If the multiverse has always existed then the multiverse has existed for an infinite length of time - unless it's timeless. It's probably not timeless, because then why would an inanimate timeless object be 'set up' to create a temporal universe (a radically different type of thing)? That wouldn't make sense.
This makes the multiverse an infinite by successive addition. So then the multiverse is like someone who started doing 1 + 1 + 1 +1 and so on forever an infinite time ago, and has now reached infinity. This is a bit of a counter-intuitive idea; it may make sense, but it is different from what applies to God (see below).
God would be an infinite by nature rather than successive addition. What this means is that unlike the multiverse, God wouldn't be an infinite composed of infinitely many parts. God would, instead, encompass a kind of reality that encompasses everything in a way that doesn't contain within itself parts/distinctions/discrete objects. This would, by definition, be infinite. But
not like the multiverse infinite of successive addition.
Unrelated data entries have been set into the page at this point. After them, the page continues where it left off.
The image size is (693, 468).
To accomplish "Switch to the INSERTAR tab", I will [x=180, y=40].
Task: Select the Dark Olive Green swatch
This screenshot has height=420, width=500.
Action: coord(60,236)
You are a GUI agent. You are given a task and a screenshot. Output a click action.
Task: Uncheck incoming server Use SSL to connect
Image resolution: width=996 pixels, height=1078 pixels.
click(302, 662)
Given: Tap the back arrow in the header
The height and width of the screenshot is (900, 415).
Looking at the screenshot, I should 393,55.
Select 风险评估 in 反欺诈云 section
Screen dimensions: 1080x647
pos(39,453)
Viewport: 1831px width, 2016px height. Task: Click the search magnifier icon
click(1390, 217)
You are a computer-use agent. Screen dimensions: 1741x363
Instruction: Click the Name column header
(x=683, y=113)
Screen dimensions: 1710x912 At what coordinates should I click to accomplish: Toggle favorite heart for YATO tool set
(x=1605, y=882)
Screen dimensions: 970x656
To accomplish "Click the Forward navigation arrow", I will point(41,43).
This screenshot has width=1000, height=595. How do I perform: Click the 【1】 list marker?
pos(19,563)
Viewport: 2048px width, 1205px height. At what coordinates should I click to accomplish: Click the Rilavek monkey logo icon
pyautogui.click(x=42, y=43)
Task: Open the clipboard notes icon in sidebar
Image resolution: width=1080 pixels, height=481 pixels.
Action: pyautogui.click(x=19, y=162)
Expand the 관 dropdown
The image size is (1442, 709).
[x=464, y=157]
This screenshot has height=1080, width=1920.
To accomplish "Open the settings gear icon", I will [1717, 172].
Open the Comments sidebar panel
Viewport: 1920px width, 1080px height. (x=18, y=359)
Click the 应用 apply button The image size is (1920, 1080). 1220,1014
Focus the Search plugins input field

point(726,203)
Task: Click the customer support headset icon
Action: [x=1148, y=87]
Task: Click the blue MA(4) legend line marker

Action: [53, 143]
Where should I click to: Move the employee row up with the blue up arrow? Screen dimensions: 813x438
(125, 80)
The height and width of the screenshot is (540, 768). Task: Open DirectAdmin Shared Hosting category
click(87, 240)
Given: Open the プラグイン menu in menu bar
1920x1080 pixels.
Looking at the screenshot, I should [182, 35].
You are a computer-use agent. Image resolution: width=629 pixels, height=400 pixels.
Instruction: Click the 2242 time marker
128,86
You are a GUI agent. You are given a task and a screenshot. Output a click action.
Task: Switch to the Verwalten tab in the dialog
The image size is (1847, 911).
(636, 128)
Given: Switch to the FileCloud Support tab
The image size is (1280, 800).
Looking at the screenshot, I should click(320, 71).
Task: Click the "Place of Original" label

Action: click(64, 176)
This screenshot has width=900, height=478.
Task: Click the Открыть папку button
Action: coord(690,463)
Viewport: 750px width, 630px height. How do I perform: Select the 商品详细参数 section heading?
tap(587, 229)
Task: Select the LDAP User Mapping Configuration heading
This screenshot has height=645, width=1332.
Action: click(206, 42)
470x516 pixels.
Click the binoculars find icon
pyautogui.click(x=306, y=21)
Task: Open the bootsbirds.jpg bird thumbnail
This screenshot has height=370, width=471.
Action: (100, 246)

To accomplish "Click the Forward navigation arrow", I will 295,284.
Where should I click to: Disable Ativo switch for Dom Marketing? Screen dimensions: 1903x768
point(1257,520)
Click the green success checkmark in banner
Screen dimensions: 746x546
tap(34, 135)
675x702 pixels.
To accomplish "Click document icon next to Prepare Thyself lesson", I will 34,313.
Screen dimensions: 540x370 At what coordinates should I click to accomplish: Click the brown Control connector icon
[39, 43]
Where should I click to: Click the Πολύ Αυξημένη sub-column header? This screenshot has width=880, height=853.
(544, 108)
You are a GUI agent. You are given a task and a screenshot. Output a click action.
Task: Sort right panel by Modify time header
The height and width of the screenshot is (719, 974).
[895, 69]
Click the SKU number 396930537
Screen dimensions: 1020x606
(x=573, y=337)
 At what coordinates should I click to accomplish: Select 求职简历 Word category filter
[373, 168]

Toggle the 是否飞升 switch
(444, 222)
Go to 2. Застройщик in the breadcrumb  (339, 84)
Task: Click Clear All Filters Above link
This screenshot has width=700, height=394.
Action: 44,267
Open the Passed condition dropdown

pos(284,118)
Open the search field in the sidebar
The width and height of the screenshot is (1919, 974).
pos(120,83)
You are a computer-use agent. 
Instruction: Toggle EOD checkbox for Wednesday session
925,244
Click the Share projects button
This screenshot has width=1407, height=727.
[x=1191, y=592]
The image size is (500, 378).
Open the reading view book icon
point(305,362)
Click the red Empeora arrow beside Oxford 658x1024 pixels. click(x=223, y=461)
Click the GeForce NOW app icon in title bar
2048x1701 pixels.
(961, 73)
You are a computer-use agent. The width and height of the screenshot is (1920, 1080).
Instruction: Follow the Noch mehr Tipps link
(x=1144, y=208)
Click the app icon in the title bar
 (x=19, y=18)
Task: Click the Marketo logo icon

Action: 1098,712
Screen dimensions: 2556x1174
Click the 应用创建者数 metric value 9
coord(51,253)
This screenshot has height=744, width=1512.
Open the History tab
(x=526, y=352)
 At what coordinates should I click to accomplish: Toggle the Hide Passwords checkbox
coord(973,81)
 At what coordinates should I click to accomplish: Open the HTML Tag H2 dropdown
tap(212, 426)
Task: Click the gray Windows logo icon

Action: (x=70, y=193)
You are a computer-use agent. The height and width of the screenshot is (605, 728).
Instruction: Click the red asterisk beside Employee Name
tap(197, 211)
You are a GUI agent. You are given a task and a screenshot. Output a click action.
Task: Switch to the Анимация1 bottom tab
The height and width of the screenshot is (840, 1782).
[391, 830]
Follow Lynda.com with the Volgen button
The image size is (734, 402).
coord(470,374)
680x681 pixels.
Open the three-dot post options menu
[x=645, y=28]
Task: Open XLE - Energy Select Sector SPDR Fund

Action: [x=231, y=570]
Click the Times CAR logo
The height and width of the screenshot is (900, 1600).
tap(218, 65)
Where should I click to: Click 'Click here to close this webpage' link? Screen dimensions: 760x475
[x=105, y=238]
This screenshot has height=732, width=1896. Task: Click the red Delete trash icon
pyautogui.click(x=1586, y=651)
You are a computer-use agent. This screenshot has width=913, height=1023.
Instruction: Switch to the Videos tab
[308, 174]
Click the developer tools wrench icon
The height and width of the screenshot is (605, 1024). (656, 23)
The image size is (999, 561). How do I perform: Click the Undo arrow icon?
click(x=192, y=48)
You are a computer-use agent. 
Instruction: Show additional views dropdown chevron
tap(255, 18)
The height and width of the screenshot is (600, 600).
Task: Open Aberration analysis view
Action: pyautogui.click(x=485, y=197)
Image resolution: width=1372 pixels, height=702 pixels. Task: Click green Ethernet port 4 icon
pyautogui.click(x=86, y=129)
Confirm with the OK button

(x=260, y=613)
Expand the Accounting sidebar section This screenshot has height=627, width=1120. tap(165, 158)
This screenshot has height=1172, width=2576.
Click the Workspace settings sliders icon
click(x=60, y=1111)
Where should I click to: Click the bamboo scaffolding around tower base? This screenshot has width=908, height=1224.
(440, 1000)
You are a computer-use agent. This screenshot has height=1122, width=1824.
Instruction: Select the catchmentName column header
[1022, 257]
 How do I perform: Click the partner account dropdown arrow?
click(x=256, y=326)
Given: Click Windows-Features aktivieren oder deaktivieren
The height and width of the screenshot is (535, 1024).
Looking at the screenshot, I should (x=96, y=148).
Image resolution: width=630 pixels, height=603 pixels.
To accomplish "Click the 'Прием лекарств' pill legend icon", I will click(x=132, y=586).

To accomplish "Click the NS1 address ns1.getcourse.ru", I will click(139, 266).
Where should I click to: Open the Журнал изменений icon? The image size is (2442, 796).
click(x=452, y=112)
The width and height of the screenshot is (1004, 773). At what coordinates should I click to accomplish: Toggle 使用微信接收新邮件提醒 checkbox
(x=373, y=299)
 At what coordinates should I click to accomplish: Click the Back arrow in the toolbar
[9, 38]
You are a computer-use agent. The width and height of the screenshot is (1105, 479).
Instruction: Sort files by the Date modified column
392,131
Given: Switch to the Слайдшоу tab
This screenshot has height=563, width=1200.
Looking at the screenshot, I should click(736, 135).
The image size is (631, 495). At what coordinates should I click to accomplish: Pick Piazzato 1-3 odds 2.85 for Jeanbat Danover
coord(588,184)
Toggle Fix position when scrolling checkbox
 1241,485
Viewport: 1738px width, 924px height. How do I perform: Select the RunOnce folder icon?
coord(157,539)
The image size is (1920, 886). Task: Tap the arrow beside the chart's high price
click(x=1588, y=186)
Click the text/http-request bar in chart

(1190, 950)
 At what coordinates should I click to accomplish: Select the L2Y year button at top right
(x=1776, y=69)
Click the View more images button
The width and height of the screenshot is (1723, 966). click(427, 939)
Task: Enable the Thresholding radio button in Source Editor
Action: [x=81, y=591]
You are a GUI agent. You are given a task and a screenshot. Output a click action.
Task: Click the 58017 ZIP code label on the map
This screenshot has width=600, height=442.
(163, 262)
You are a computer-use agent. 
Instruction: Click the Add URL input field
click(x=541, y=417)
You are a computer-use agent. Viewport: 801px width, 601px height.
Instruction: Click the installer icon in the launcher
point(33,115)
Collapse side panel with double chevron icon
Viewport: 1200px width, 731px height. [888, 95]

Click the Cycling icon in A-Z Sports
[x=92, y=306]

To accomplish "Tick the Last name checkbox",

So, assuming that this distinction between an uncaused God and an uncaused multiverse makes sense, you do have a basis for saying that they could be quite different.
I personally don't think that the multiverse infinite (by successive addition) makes sense, essentially because you just can't count up to infinity, it seems to me. A qualitative infinite makes more sense. So maybe you can rule out an infinite multiverse for that reason.